The goal of MDS is to build homes that will withstand the next disaster, when possible.
The current building code has a section called WUI, Interface.” This is to make the house resistant to wildfire, but the main goal is to give occupants time to get out of the house,” continues Steve. “To make a house be able to survive a fire is a very tall order. The exterior construction is aiming to survive a 20 minute exposure to fire. To increase that to one hour could raise the cost of a 1,000 square foot house by nearly $100,000. The methods and materials of construction is only part of the plan. Keeping flammable material away from the house is just as important. Trees, shrubs, and landscape that allows fire to jump from fire source to fire source invites disaster. We have even seen that the patio furniture can be an ignition point.”
Equally important to MDS as getting people back into their homes, is the emotional and spiritual wellbeing of the disaster victims. Steve says that their volunteers are encouraged to put down their tools and visit with the homeowners, encouraging them to tell their story as they just listen. “The homeowners that we are building for are invited to have dinner with the group and tell their story. By telling their story, it helps them to heal. When they tell their story over and over again, we can see the healing take place.”

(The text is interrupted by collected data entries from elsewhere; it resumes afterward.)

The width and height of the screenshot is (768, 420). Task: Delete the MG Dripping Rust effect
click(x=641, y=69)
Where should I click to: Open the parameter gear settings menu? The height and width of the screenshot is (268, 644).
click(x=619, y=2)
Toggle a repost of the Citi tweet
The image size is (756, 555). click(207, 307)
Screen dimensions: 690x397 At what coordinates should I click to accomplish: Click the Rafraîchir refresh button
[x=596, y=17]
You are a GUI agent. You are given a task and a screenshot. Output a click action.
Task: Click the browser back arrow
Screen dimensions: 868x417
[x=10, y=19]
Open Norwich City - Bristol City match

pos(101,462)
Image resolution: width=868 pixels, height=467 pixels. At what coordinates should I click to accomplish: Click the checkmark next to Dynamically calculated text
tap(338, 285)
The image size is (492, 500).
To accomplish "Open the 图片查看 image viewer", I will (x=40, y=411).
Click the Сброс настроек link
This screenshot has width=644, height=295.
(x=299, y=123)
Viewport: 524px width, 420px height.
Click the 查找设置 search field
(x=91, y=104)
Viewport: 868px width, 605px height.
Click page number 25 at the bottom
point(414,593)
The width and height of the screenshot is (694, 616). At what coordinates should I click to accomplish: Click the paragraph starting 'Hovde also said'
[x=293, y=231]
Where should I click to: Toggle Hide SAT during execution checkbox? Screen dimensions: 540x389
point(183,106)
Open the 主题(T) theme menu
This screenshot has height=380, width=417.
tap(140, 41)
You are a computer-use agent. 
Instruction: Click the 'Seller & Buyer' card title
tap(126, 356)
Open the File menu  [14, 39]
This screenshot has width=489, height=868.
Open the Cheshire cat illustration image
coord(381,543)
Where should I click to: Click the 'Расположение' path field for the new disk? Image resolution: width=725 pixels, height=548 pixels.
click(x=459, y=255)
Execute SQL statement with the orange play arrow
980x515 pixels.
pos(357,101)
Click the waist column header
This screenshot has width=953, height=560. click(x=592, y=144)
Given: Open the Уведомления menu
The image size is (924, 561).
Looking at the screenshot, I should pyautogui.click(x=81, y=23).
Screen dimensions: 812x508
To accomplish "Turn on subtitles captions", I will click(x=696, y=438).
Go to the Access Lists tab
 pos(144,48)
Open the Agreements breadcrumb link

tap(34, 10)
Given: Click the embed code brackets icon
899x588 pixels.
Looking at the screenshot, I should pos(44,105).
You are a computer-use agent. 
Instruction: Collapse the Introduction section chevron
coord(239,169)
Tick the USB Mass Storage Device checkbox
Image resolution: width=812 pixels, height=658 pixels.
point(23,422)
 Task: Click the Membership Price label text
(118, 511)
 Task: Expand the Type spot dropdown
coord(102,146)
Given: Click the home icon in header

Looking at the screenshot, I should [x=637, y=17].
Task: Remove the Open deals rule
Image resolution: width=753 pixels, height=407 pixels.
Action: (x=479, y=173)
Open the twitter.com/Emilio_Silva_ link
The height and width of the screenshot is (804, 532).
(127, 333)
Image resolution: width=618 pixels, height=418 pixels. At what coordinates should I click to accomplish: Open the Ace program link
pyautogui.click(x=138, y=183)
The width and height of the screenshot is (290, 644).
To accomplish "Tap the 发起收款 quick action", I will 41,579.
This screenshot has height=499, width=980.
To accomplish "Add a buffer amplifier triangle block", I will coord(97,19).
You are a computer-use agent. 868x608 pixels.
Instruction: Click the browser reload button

MDS is also involved in helping to prevent fires. In one instance, volunteers went to Camp Keola at Huntington Lake to remove dead trees and fuel from the forest floor. The camp is owned by the MC-USA Mennonite Conference and serves many children with disabilities. “Dozens of MDS volunteers spent a week in the fall of 2018 and the spring of 2019,” shares Steve. “The camp survived the fire because the fire fighters made a decision to protect that section of the fire line and that was possible because of the new water system the camp had installed. It is possible that the lower fire risk of having the reduced fuel on the camp grounds helped save the camp.”